そこには無限の大地と、宝石の夜空と、確かな生命の息吹があった。
だが、全てが疲弊していた。
「……俺の欲から始まった。
命の恩人である君を利用した。
友だと言いながら、出世のための道具にした。
君が……悩んでいたことにすら気付かないまま」
「カリム……」
「ちゃんと納得したいんだ。
俺はどうすべきだったか、ちっぽけな人間の尺度だけじゃわからない。
精霊ってなんなんだ?
力を使うってどういうことだ?
全部知って、理解して、責任を負いたい。

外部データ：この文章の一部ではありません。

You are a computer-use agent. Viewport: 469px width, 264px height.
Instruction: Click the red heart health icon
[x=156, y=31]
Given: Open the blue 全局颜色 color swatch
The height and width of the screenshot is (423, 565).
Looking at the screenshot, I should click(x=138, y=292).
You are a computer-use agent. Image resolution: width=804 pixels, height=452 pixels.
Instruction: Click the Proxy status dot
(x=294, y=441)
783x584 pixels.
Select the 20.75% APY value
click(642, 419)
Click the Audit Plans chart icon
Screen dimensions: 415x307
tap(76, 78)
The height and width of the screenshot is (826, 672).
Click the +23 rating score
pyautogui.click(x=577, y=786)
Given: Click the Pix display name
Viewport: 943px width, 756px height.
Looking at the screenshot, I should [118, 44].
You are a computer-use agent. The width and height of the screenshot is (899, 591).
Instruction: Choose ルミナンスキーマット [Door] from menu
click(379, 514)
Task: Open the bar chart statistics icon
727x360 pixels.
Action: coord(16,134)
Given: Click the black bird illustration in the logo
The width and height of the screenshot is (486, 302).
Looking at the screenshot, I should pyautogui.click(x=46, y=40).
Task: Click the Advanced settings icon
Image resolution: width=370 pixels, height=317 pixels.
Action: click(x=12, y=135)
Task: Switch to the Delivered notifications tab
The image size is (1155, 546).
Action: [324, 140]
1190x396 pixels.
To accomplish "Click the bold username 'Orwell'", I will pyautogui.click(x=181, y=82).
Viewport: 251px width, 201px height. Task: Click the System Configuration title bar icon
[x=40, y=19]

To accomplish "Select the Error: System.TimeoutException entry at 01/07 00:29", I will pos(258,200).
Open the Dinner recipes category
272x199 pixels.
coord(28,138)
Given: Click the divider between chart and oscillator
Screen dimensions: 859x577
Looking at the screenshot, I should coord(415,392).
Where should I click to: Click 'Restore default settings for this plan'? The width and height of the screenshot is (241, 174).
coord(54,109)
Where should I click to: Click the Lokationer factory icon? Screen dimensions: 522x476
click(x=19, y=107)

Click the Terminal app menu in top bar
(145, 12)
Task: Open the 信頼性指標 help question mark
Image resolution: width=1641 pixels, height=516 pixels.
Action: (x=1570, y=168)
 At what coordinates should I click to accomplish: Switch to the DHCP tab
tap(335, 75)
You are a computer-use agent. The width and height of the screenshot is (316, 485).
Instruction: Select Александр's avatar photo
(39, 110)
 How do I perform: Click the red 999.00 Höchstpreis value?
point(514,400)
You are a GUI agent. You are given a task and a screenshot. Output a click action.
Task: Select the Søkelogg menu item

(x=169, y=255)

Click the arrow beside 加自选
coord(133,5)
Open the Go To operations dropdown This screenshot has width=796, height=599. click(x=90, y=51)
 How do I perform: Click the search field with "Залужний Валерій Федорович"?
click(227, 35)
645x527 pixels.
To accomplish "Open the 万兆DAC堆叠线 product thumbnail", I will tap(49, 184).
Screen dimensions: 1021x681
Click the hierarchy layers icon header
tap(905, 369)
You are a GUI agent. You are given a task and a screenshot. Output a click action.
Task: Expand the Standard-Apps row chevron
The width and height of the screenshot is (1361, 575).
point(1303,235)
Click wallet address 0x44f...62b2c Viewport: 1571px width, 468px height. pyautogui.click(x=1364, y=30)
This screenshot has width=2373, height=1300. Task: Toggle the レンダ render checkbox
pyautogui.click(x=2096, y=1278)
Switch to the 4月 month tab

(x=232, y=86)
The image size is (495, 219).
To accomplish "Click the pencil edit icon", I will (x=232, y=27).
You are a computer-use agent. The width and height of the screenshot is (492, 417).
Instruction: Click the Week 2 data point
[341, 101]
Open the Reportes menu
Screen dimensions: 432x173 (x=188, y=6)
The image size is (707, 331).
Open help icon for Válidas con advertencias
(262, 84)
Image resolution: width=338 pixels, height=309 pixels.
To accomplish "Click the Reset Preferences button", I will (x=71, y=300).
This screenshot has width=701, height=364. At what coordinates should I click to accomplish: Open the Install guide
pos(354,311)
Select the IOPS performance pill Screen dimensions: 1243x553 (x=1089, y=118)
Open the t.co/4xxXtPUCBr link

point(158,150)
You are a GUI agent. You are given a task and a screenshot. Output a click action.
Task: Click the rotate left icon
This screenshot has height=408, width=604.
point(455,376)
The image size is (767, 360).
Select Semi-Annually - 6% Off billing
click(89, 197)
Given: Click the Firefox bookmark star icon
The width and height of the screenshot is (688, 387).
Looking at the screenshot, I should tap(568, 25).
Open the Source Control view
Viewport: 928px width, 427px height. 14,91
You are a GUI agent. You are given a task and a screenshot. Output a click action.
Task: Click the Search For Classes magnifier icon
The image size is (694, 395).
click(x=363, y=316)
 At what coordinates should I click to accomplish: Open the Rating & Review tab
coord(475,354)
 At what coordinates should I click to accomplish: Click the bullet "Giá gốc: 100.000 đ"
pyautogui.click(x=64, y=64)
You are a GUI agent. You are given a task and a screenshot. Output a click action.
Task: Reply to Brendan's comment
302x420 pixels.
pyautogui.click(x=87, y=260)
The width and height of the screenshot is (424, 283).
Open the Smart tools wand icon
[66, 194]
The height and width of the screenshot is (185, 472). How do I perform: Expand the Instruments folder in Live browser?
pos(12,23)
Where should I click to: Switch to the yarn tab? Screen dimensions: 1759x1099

償いたい」
カリムの言葉は風に流される。
流されて……この砂漠全域に届く。
人には感知できないが、砂漠に息吹く全ての神秘には伝わっていた。
「……君って、そういうところ、真面目だよね」
「そ、そうか?
俺が適当な野心家だったから、こんなことには……」
「ううん、真面目だ。
優しくて、立派で、誇らしい」
優しく微笑んで、ナディールはカリムを抱きしめた。
優しく、愛おしく、温かな抱擁だった。
「君はたくさん間違えた。
僕もたくさん間違えた。
君は精霊を、僕は人間をわかっていなかったから……
ふたりで、何度も間違えた」
ナディールはカリムを見上げる。
その瞳には、初めて出会った頃よりもずっと神秘と愛に満ちた輝きがあった。
「それでも、あのとき君を助けてよかった。
君を友と呼べてよかった」
「ナディール……」
「愛してるよ、カリム」
ナディールの抱擁に、カリムは棒立ちのままだった。
まだその資格はないと感じていた。
代わりに、言葉を返す。
「もし……もし君もまだ、悩んでいて、
どうするべきだったか、その答えが見つかっていないとしたら……
俺も一緒に探したい」
幾度も間違えた罪人には、あまりに贅沢な。
それでも望まずにはいられない、願いの言葉を。
「これからは……家族だと、呼ばせてくれないか」
ナディールは静かに目を閉じ、抱擁を解く。
そして、両手をカリムの胸にかざした。
「それじゃ……最後の力を振り絞って、君を精霊へと導こう」
その瞬間、二人を包む光が一層強くなり、砂漠全体を照らし出した。
カリムの体は宙に浮き、彼の中から人間としての穢れが洗い流されていく。
心が澄み渡り、自然と一体化していく。
「これが……精霊の……」
カリムの体は徐々に透明になり、ナディールと同じような姿へと変わっていった。
水のように揺らめく髪、透き通る肌、そして深い瞳。
彼は新たな存在として生まれ変わった。
「ようこそ、カリム。
これからは君も、精霊として生きるんだね」
ナディールは目を開け、カリムの変貌を見届けた。
カリムは自分の手を見つめ、笑みを浮かべる。
「ありがとう、ナディール。
俺の……大切な家族」
二人は手を取り合い、空へと舞い上がった。
精霊としての新たな力が彼らを包み、砂漠全体に広がっていく。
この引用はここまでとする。